2.1. RESEARCH ON N-STEP RETURNS

The recent works on n-step returns focus on finding the optimal value of n. In Ape-X (Horgan et al., 2018) and R2D2 (Kapturowski et al., 2019) , the value of n is fixed, which is set by manual tuning or hyper-parameter search. Rainbow (Hessel et al., 2018) figures out that the final performance is sensitive to the value of n, and n = 3 achieves the best score in most cases on Atari games. Fedus et al. (2020) verifies that setting n to 3 is a good choice, and further reveals that the replay buffer must also be large enough to gain performance benefits. Those researches give some heuristic rules of setting the value of n, but the underlying mechanism of why n = 3 performs better than one-step temporal difference is still unclear.

### Collected material
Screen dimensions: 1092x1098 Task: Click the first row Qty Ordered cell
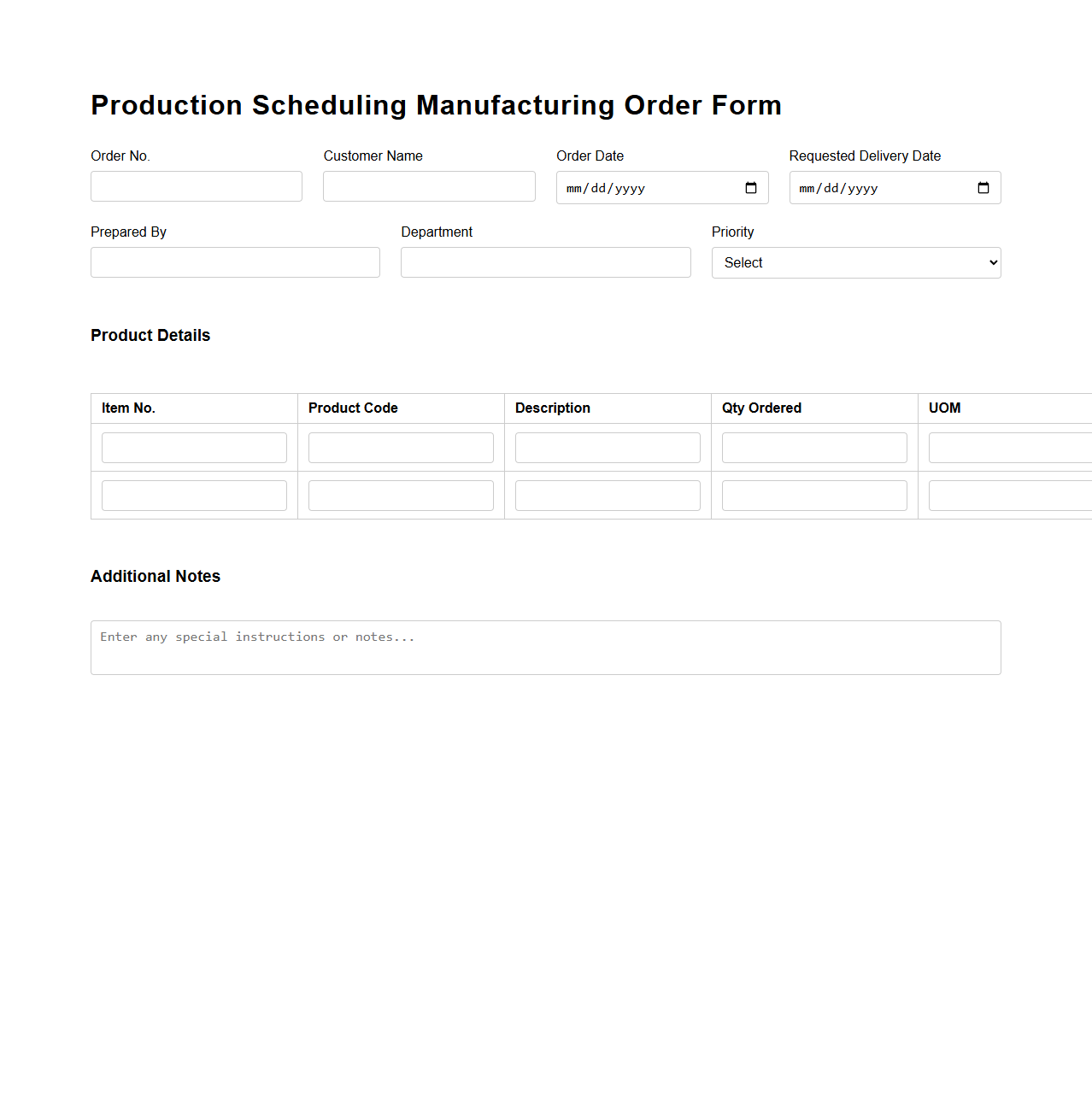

### Things to do
1. From the section on n-step returns above, print the passage from "2.1. RESEARCH ON" to "is still unclear.".
2. According to the section on n-step returns, what did Fedus et al. (2020) reveal besides confirming that n = 3 is a good choice?

### Solutions per task
1.
2.1. RESEARCH ON N-STEP RETURNS

The recent works on n-step returns focus on finding the optimal value of n. In Ape-X (Horgan et al., 2018) and R2D2 (Kapturowski et al., 2019) , the value of n is fixed, which is set by manual tuning or hyper-parameter search. Rainbow (Hessel et al., 2018) figures out that the final performance is sensitive to the value of n, and n = 3 achieves the best score in most cases on Atari games. Fedus et al. (2020) verifies that setting n to 3 is a good choice, and further reveals that the replay buffer must also be large enough to gain performance benefits. Those researches give some heuristic rules of setting the value of n, but the underlying mechanism of why n = 3 performs better than one-step temporal difference is still unclear.

2. The replay buffer must also be large enough to gain performance benefits.